Look again at props’ funding sources
The League of Women Voters of California is recommending a “yes” vote on all but two of the state ballot propositions. The League is opposing Propositions 49 and 51.
In the first part of this article, I would like to comment on those two – the issues involved, and the reasons for the League’s opposition. Proposition 49 first:
This initiative would require that beginning in 2004-05, the state meet a minimum $550 million level of spending for the After School Education and Safety Program (to be renamed from the before and after school programs already in place).
Well. That sounds as good as motherhood and apple pie. Why would the League of Women Voters, a staunch advocate for education and child safety, be against it?
The answer is in the League’s longstanding opposition to the earmarking of funds for particular programs, thus placing those programs in perpetuity outside the annual budget process. With regard to Proposition 49, the League refers to “tough economic times such as we now face, when hard choices between competing needs must be made.It could take money away from other critical needs like health care, environmental protection, public safety and other children’s programs.”
Nor is it as if the state did not already fund the program presently in place, the Before and After School Learning and Safe Neighborhoods Partnership Program. In 2001-02 the program received $93.4 million in funds requiring a local match. In addition this year the state spent $475 million with no match required. All Proposition 49 funding, on the other hand, would require matching funds from the school district, thus placing poorer districts at a disadvantage.
The same concern about the earmarking of funds is behind the League’s opposition to Proposition 51. As it is now, all sales tax revenue from the lease and sale of used and new motor vehicles goes into the General Fund. Under the proposed measure, 30 percent, or about $1 billion of those tax monies, would go into 45 programs. Again, some of those programs fall in categories the League would ordinarily support – mass transit, bicycle and pedestrian improvements, for example. But the programs have little accountability and many benefit substantial contributors to Proposition 51.
Most important, though, in the League’s view, is that Proposition 51, like Proposition 49, would tie up a certain percentage of funds each year forever, both in good times and bad. In neither case could the provisions be changed by the Legislature. The League is also concerned that the success of these ballot measures might establish a precedent that would encourage other special interests, with ample campaign resources, to follow suit in the future. Such a trend could ultimately squeeze essential programs out of the budget process altogether.

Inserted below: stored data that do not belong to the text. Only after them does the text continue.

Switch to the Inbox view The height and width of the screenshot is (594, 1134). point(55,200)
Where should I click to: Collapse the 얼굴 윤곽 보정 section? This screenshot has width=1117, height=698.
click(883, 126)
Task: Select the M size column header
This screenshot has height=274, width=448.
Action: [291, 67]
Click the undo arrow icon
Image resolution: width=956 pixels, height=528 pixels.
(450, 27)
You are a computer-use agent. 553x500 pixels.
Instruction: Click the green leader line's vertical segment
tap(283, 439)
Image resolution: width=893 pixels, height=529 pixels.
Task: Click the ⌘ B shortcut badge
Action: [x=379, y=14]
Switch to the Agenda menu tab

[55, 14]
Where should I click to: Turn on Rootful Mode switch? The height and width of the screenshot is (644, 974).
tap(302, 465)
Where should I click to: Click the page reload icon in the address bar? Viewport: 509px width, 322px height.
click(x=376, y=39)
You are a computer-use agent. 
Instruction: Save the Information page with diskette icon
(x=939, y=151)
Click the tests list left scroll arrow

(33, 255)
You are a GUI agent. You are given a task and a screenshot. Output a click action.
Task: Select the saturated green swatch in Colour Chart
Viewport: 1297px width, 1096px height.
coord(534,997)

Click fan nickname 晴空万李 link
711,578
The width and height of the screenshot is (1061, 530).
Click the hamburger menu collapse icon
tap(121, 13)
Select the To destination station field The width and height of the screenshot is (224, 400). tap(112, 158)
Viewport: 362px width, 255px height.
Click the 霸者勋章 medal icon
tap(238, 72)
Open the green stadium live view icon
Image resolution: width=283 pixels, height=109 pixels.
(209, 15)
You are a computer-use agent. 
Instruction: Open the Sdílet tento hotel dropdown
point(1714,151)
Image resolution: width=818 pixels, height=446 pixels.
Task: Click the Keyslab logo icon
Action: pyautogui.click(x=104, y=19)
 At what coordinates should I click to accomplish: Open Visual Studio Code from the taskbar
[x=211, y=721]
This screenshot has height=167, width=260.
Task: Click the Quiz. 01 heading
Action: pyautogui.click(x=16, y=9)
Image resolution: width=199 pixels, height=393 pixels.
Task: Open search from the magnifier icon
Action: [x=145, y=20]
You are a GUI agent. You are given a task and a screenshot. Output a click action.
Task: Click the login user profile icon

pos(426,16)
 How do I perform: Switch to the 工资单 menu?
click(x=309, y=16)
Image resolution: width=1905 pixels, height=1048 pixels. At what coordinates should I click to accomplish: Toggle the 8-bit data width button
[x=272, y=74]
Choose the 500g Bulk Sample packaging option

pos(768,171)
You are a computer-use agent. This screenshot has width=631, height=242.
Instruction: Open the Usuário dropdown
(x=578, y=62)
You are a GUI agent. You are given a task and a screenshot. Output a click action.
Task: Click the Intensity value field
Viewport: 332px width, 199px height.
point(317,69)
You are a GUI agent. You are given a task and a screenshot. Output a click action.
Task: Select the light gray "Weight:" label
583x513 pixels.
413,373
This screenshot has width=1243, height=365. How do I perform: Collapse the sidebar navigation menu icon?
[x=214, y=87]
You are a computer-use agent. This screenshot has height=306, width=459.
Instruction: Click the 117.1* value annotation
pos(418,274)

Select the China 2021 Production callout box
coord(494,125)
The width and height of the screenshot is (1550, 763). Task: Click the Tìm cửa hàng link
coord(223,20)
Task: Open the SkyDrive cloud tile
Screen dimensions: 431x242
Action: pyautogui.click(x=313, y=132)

In regard to local issues, the league in Western Nevada County is supporting Measure C. In 1998, LWVWNC supported its predecessor, the successful Measure B, which provided for a five-year, one-eighth-cent sales tax to be devoted solely to county library services. As most readers are probably aware, the current measure would continue that revenue source for the next 15 years.
Both times we have acted on the basis of a local library study, chaired by Eloise Gregory in 1990, and updated in a study some years later under the direction of Jackie Wilson. In summary, these are the conclusions of the 1990 study:
— Every person should have equal access to free public libraries.
— Adequate libraries are necessary for education, information and leisure.
— Library users should expect more than just basic services.
— The league should support the public library as an essential service and lobby to protect it.
— The expanded services needed in the library system should be adequately funded.
So much of what in 1990 was almost a league wish list has been realized in the years since the passage of Measure B. To quote some statistics included in a letter sent out this summer by the Friends of the Library:
“Library hours increased from 84 to 206; many new programs for children and teens; the budget for books and media purchases escalated from $33,000 to $321,000; branch libraries established at Bear River High School and Penn Valley Shopping Center; and staff increased from 17 to 58.”
In closing, I urge you all to vote with the league, with a “yes” on Measure C. We love our libraries!
Sally Pansegrouw is the LWVWNC’s Legislation/Action chairwoman.